- What to work on:
• 1. List every field declared in the Message dataclass in the pub/sub server code.
• 2. From the pub/sub server code, reproduce the passage starting with "await self.handle_message(subscriber_id, data, ws)" and going on through "await self.handle_disconnect(subscriber_id)".
• 3. Answer these questions using the pub/sub server code:
(a) What is the default port for PubSubServer?
(b) What error string is sent back when a message fails to parse as JSON?
(c) Which value of the "type" field leads to a call to handle_get_history?

- Passage provided:
§ §

Python Implementation

pubsub_server.py - Pub/Sub server with ordering:

# src: examples/03-chat/py/pubsub_server.py

import asyncio
import json
import time
from typing import Dict, Set, List
from dataclasses import dataclass, asdict
import websockets
from websockets.server import WebSocketServerProtocol

@dataclass
class Message:
    id: str
    room: str
    sender: str
    content: str
    sequence: int
    timestamp: int

class PubSubServer:
    def __init__(self, port: int = 8080):
        self.port = port
        self.subscribers: Dict[str, dict] = {}
        self.room_sequences: Dict[str, int] = {}
        self.message_history: Dict[str, List[Message]] = {}

    async def handle_connection(self, ws: WebSocketServerProtocol):
        subscriber_id = self._generate_id()

        try:
            async for message in ws:
                try:
                    data = json.loads(message)
                    await self.handle_message(subscriber_id, data, ws)
                except json.JSONDecodeError:
                    await ws.send(json.dumps({"error": "Invalid message format"}))
        finally:
            await self.handle_disconnect(subscriber_id)

    async def handle_message(self, subscriber_id: str, msg: dict, ws: WebSocketServerProtocol):
        msg_type = msg.get("type")

        if msg_type == "subscribe":
            await self.handle_subscribe(subscriber_id, msg["room"], msg["userId"], ws)
        elif msg_type == "unsubscribe":
            await self.handle_unsubscribe(subscriber_id, msg["room"])
        elif msg_type == "publish":
            await self.handle_publish(msg)
        elif msg_type == "get_history":
            await self.handle_get_history(msg["room"], ws)

    async def handle_subscribe(
        self, subscriber_id: str, room: str, user_id: str, ws: WebSocketServerProtocol
    ):
        if subscriber_id not in self.subscribers:
            self.subscribers[subscriber_id] = {
                "id": subscriber_id,
                "userId": user_id,
                "rooms": set(),
                "ws": ws,
            }

        subscriber = self.subscribers[subscriber_id]
        subscriber["rooms"].add(room)

§ §

- Information supplied:
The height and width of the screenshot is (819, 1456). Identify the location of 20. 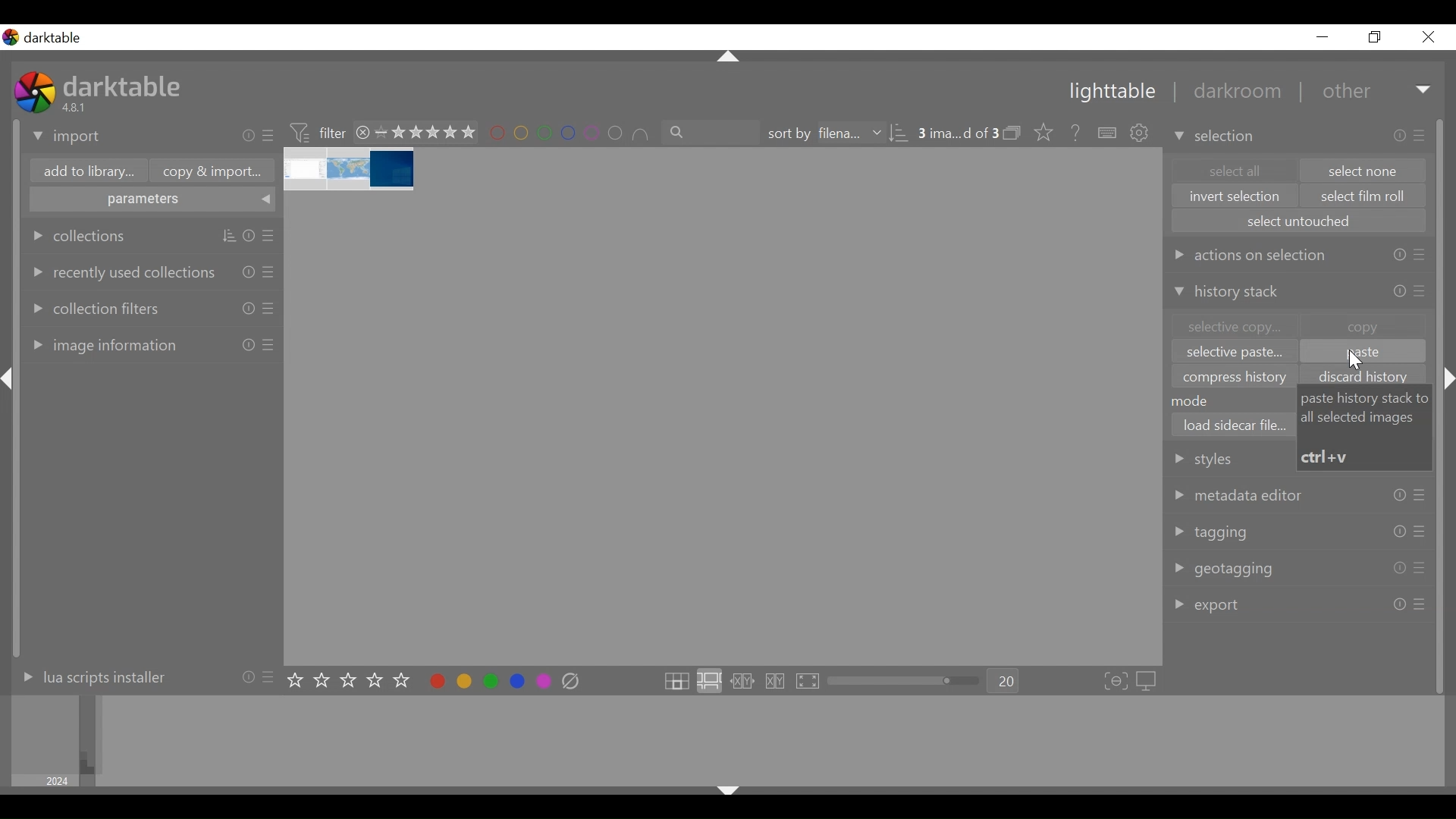
(1004, 682).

§ §

- Responses for each task:
• 1. id, room, sender, content, sequence, timestamp

• 2.
await self.handle_message(subscriber_id, data, ws)
                except json.JSONDecodeError:
                    await ws.send(json.dumps({"error": "Invalid message format"}))
        finally:
            await self.handle_disconnect(subscriber_id)

• 3.
(a) 8080
(b) "Invalid message format"
(c) "get_history"